作業項目: 羊膜間葉系間質細胞を扱った引用文のうち、「羊膜間葉系間質細胞(AMSC」から始まり「sの炎症制御作用に着目した。」までの部分を、一字も変えずに引用せよ。

引用文:
羊膜間葉系間質細胞(AMSCs)は、骨髄などと比べて組織含有細胞数が非常に多いため、同一ロットからの採取・拡大培養が容易だ。また、幼若組織由来であるため細胞増殖能が旺盛で、継代培養においても染色体構造の安定性が高いことが利点として挙げられる。すでに移植片対宿主病に対する細胞製剤として販売されている骨髄MSCsと類似した免疫制御作用を有することから、研究グループはDMD骨格筋におけるAMSCsの炎症制御作用に着目した。

データレコード:

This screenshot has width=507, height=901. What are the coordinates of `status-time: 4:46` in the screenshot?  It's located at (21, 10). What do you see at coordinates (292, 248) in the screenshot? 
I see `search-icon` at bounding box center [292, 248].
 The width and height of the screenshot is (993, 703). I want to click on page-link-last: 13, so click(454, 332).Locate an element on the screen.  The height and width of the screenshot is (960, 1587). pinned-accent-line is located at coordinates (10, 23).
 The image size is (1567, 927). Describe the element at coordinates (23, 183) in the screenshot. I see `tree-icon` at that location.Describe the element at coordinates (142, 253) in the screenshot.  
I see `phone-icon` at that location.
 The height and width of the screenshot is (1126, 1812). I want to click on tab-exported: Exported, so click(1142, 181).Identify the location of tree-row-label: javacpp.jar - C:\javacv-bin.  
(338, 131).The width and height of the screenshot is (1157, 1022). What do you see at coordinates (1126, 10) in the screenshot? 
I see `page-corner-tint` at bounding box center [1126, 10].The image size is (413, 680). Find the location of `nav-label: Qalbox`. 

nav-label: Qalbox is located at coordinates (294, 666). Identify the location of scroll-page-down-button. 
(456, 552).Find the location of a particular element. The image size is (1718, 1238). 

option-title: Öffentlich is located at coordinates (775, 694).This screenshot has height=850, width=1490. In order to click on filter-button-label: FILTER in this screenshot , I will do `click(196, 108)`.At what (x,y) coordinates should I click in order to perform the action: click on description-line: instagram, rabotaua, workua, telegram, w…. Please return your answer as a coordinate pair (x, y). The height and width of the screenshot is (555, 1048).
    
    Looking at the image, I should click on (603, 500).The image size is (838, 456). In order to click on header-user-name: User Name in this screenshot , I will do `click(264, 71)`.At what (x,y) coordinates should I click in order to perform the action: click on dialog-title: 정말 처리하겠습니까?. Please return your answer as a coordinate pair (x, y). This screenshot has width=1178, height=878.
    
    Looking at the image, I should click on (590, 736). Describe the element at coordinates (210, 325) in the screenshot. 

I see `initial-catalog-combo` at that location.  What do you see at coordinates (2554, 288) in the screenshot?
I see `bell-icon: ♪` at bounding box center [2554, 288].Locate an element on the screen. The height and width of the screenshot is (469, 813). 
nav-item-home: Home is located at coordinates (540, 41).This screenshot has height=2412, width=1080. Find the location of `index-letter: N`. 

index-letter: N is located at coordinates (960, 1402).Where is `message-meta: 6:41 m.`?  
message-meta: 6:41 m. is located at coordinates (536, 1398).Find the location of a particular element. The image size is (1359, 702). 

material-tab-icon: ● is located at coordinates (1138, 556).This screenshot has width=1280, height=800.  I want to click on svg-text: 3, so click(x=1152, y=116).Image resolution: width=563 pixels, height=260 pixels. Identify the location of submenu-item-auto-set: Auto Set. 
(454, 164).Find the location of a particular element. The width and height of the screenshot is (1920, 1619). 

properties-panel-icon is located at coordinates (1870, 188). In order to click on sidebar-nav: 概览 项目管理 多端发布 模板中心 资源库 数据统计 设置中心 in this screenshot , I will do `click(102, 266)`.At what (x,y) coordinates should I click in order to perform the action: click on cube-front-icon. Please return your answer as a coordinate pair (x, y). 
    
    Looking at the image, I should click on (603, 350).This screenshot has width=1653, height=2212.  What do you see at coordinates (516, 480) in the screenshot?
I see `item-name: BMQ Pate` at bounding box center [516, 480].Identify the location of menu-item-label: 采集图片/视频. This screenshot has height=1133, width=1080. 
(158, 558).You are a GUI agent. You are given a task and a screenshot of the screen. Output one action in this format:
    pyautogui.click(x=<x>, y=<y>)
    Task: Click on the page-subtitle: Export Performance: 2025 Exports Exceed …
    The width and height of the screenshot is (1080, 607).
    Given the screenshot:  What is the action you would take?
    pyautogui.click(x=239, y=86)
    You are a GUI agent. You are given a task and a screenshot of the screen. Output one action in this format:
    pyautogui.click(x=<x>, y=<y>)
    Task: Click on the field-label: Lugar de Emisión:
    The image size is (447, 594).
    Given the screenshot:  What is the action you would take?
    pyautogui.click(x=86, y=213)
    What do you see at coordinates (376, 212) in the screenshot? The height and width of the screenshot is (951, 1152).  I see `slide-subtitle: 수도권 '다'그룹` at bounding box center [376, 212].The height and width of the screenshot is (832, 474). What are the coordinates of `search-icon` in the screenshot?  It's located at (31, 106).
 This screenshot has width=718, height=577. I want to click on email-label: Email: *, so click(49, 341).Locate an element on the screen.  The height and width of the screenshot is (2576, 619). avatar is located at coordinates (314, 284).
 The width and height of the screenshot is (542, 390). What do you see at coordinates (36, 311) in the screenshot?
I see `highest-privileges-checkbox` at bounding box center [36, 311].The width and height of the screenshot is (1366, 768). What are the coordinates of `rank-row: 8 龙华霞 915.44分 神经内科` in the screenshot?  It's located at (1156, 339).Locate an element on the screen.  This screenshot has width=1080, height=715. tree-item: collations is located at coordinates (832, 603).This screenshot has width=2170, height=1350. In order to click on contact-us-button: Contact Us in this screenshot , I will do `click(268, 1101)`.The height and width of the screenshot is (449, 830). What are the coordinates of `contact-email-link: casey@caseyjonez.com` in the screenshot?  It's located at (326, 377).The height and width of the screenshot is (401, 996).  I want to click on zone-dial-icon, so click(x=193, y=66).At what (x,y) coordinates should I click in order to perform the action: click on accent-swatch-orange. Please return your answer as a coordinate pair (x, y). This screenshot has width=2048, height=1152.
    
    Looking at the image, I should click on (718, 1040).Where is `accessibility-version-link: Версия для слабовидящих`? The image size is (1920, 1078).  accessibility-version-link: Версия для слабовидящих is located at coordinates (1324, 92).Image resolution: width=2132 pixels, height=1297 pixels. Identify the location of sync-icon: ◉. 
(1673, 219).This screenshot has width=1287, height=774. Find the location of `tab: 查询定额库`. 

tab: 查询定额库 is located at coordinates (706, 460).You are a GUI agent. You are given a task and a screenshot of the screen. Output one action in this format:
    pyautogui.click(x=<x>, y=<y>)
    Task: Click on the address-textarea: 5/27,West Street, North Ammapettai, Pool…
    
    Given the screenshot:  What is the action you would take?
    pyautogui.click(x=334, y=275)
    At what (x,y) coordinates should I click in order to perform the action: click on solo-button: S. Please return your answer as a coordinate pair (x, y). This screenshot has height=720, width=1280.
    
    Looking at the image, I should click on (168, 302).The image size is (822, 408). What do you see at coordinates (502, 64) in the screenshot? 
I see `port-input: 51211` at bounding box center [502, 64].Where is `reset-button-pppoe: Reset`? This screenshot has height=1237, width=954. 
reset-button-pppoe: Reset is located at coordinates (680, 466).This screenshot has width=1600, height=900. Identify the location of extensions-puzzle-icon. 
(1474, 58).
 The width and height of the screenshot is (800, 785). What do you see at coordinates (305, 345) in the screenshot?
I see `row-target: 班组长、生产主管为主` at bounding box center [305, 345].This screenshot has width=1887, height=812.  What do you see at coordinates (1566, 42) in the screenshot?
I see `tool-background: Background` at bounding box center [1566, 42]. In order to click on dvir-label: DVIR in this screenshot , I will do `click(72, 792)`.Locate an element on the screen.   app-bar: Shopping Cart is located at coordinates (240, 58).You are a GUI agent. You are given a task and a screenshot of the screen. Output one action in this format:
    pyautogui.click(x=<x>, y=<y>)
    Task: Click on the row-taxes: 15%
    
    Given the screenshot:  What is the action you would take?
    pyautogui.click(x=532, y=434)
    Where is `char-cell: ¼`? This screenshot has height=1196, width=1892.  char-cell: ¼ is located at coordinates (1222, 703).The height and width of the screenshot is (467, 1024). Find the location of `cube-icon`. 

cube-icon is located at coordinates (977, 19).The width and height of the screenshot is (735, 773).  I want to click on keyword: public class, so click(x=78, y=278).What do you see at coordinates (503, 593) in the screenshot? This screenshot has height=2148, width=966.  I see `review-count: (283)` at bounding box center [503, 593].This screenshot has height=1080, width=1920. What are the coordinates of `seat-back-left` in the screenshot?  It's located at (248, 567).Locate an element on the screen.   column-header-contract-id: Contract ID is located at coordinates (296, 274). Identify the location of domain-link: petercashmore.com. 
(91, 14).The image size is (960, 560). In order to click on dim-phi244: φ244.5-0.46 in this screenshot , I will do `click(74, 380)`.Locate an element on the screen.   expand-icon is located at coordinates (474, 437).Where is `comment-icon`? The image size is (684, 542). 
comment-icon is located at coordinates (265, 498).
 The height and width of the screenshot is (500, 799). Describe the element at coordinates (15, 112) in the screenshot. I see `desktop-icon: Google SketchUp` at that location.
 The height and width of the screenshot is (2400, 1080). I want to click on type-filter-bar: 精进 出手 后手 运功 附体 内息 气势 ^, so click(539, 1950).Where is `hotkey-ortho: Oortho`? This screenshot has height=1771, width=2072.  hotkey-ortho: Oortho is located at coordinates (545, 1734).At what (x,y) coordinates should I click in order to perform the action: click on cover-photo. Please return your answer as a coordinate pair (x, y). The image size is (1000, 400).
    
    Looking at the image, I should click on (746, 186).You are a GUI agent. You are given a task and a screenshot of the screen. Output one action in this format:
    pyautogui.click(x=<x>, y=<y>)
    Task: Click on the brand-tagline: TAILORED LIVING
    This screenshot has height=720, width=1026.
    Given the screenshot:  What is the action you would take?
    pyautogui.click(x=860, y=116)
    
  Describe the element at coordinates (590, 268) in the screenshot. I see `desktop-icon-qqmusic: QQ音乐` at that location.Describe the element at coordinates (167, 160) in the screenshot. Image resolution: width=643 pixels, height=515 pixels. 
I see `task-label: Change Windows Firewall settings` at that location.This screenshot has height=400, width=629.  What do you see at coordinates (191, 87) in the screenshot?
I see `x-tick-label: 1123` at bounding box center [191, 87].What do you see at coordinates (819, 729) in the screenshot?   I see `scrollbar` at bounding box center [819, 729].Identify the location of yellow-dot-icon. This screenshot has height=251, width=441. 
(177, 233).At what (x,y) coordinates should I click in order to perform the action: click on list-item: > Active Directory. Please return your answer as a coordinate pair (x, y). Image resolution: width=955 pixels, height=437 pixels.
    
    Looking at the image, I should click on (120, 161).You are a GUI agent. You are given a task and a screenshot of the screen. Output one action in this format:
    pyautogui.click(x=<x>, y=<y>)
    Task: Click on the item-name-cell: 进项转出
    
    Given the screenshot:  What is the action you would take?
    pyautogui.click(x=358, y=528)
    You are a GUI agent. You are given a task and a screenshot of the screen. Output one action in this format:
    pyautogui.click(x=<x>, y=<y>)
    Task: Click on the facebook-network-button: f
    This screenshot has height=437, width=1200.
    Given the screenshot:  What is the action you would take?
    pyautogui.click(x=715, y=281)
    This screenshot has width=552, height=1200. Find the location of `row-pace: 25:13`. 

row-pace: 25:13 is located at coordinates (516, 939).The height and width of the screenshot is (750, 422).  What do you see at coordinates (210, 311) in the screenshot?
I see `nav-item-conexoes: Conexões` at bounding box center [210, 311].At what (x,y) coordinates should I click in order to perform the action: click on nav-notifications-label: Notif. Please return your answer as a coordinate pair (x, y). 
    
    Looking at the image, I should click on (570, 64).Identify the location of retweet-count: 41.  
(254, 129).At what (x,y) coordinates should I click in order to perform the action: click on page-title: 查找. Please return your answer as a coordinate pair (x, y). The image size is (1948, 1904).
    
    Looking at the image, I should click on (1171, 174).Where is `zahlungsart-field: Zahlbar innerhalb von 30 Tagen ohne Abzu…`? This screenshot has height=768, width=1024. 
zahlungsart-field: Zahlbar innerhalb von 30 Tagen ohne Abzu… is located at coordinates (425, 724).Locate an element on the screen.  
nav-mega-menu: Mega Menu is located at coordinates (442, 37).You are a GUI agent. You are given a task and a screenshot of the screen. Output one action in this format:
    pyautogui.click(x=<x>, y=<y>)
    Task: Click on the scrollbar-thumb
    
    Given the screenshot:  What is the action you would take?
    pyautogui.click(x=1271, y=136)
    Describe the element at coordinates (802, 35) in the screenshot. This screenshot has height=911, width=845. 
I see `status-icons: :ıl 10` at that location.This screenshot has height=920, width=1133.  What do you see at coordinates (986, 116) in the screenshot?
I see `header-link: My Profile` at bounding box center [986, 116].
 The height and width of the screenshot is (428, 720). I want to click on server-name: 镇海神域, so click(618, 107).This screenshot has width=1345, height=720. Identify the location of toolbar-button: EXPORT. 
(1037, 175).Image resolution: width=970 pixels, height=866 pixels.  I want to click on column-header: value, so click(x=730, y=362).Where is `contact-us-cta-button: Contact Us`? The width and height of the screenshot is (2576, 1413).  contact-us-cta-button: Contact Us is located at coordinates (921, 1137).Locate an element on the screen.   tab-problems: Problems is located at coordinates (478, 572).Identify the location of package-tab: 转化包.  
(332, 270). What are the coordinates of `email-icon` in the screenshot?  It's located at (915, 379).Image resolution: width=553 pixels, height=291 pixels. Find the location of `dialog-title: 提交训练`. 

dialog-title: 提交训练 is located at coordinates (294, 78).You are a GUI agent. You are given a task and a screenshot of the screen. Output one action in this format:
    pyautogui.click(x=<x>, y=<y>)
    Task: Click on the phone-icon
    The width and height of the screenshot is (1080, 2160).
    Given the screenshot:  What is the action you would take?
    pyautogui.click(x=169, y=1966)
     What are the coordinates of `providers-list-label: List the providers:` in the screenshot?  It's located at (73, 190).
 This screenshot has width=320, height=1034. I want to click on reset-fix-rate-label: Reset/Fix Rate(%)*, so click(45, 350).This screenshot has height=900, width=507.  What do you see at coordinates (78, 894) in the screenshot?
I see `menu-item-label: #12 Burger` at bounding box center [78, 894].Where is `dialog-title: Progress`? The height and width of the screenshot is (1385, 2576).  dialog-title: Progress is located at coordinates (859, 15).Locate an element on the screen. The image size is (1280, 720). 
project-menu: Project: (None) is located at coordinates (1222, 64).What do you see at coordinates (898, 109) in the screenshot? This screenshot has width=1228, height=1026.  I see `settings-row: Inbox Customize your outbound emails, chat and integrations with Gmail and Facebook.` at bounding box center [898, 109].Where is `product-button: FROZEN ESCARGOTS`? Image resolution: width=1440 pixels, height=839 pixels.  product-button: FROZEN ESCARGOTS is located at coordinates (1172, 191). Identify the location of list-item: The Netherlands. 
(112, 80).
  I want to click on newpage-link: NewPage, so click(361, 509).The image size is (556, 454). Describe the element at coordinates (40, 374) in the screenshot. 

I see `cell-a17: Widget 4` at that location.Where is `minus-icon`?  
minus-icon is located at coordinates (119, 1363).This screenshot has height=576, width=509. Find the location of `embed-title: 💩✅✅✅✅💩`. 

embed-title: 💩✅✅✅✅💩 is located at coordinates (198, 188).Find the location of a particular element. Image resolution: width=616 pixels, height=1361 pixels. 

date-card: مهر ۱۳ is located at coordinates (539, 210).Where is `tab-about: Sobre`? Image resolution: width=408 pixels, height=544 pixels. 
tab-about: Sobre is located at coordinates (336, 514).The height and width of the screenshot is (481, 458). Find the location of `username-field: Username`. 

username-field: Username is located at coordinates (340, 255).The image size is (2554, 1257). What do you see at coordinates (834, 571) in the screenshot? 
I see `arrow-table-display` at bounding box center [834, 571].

作業結果:
羊膜間葉系間質細胞(AMSCs)は、骨髄などと比べて組織含有細胞数が非常に多いため、同一ロットからの採取・拡大培養が容易だ。また、幼若組織由来であるため細胞増殖能が旺盛で、継代培養においても染色体構造の安定性が高いことが利点として挙げられる。すでに移植片対宿主病に対する細胞製剤として販売されている骨髄MSCsと類似した免疫制御作用を有することから、研究グループはDMD骨格筋におけるAMSCsの炎症制御作用に着目した。